→ **Exercise 1**:
Answer these questions from the passage on homelessness in Los Angeles:
(a) What is the area where thousands of homeless people camp out in Los Angeles known as?
(b) Which step has the city skipped, according to the passage?
(c) What have courts said about arresting people for sleeping in public?
→ **Exercise 2**:
Resume the passage on homelessness in Los Angeles, picking up after its final sentence.

→ **Supplied passage**:
┏━━

From Otis White’s Urban Journal at governing.com:
Dealing with the homeless is unpleasant and expensive, and, unfortunately, doesn’t get much easier even if you’re successful. But here are the choices: Do it right and at least the problem becomes manageable in time. Or do it wrong and end up like Groundhog Day, with the same crisis over and over again.
So who’s doing it like Groundhog Day? Los Angeles, where thousands of homeless people camp out in an area known, inevitably, as skid row. L.A. has so mismanaged its homeless situation that it threatens to undo the otherwise promising revival of downtown. The bottom line is this: Los Angeles must create enough shelters or permanent housing to take these people off the streets. Once it has done so, it can enforce laws against sleeping on sidewalks or vacant lots.
But the city would rather not spend the money to be successful, so it has skipped step one (create the housing) and gone straight to step two (lock up the sidewalk sleepers). There are two problems with this approach: First, it is far more expensive to use police officers, courts, hospitals and jails to move the homeless off the streets than it is to offer them shelters, food and addiction treatment. Second, courts have said it’s against the law to arrest people for sleeping in public when they have no other place to go.

┗━━

→ **Excerpted data**:
┏━━

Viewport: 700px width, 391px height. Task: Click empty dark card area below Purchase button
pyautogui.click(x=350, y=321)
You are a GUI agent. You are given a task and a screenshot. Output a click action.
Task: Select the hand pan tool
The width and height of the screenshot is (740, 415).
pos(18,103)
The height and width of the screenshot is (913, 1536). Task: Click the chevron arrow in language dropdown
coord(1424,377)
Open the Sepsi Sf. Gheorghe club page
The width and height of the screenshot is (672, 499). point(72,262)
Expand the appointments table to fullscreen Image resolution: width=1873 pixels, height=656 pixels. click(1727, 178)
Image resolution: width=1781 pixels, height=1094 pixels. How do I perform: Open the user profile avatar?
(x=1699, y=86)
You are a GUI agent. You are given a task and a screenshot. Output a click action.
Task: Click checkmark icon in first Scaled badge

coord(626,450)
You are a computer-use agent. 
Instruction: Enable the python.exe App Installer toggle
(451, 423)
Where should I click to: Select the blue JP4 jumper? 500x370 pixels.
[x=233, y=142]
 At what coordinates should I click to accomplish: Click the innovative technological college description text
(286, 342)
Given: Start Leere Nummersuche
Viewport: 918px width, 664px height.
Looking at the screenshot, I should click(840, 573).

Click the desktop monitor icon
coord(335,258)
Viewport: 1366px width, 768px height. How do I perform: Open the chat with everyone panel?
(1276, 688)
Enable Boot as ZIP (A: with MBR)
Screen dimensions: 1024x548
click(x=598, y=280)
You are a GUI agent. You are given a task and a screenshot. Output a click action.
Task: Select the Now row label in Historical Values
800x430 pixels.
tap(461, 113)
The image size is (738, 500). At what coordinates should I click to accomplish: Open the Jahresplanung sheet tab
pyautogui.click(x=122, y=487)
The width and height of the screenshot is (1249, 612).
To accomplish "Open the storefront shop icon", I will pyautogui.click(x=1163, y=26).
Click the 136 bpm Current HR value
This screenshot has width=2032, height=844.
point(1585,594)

┗━━

→ **Written answer 1**:
(a) Skid row.
(b) Step one, creating the housing.
(c) It is against the law when they have no other place to go.

→ **Written answer 2**:
So, L.A. is busy building the housing it’ll need for the homeless, right? Of course not. Prevented from outlawing sidewalk sleeping, the city actually considered regulating it. The mayor, police chief and the ACLU worked out an agreement that would have allowed homeless people to sprawl on the sidewalk between 9 p.m. and 6 a.m., as long as they stayed more than 10 feet from doorways and didn’t block the entire walkway. Seriously. The L.A. city council rejected this nutty idea after downtown residents and businesses howled in protest.
Still, the council seems uninterested in doing the hard work that would actually solve its homeless problems, so expect to see L.A.’s skid row nightmare repeating itself over and over again.
Which brings us to a city that has done most things right, Philadelphia. Philly has built enough shelters and provided sufficient services to dramatically reduce its downtown homeless population. But even so, it has noticed the number of people sleeping outdoors creep up in recent months. (The homeless population, 376 in early September, is tiny by comparison to L.A.’s, but still up from earlier this year.)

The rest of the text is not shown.